_Records provided_.
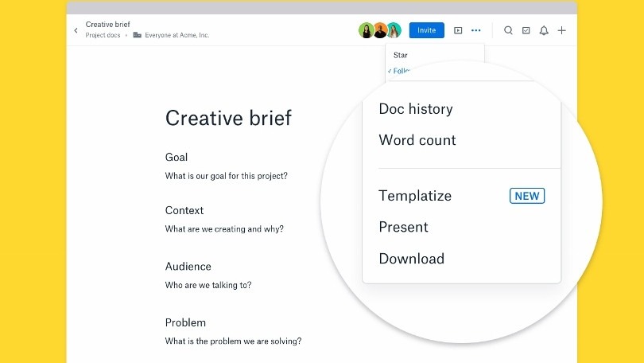Choose Doc history in the menu
Viewport: 644px width, 363px height.
click(x=416, y=109)

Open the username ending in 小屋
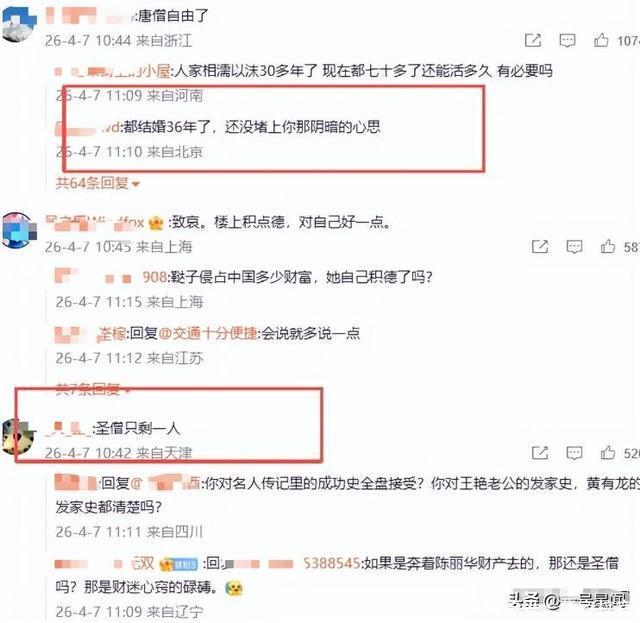coord(113,71)
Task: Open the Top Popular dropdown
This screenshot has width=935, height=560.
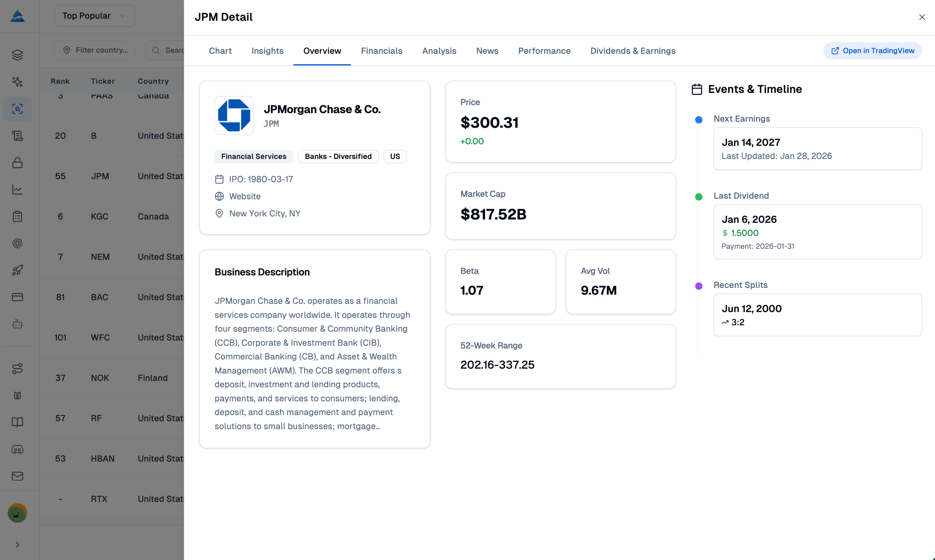Action: click(94, 15)
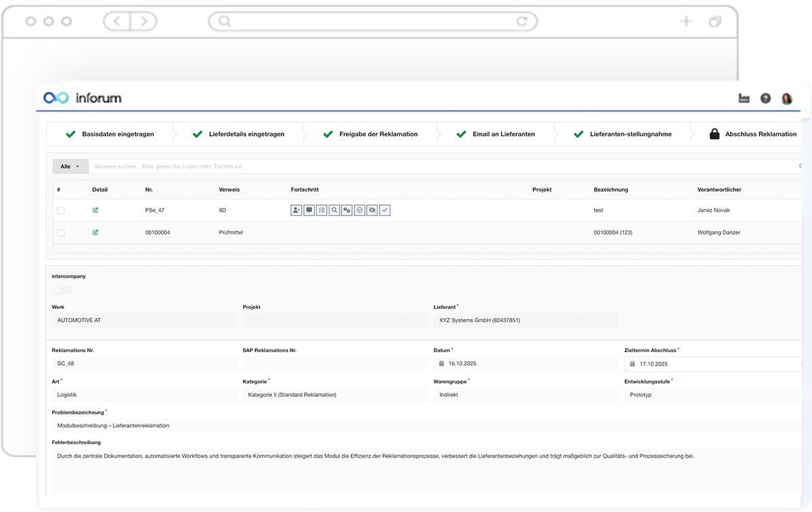Toggle the intercompany switch
The image size is (812, 512).
pos(62,290)
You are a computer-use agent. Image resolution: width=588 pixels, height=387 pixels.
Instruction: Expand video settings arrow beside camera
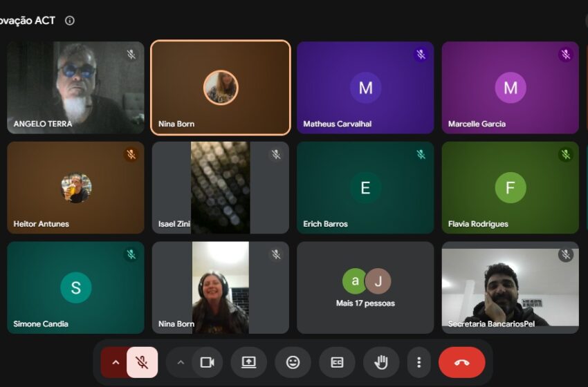pyautogui.click(x=181, y=362)
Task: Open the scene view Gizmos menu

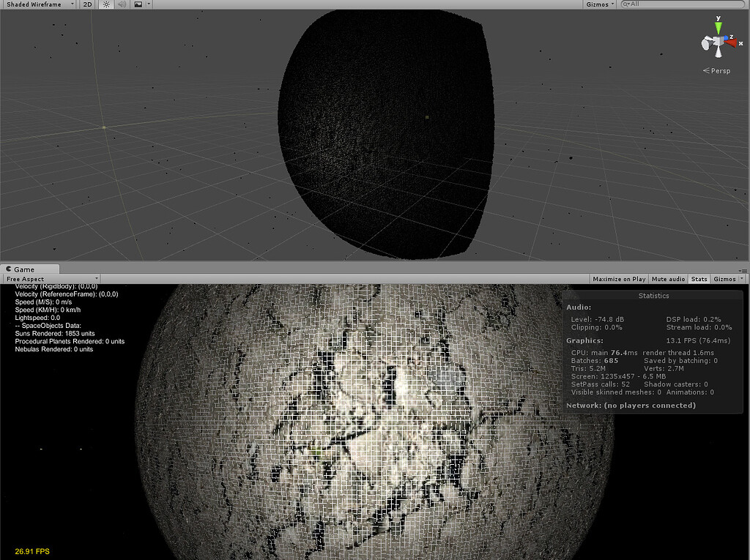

_Description of the task_. Quote all of the data above word for word, leaving out the pictures.

_Correct output_.
Choose Doc history in the menu
Viewport: 644px width, 363px height.
click(x=416, y=109)

Open the username ending in 小屋
coord(113,71)
Task: Open the Top Popular dropdown
This screenshot has width=935, height=560.
Action: click(94, 15)
Toggle the intercompany switch
The image size is (812, 512).
pos(62,290)
You are a computer-use agent. Image resolution: width=588 pixels, height=387 pixels.
Instruction: Expand video settings arrow beside camera
pyautogui.click(x=181, y=362)
Task: Open the scene view Gizmos menu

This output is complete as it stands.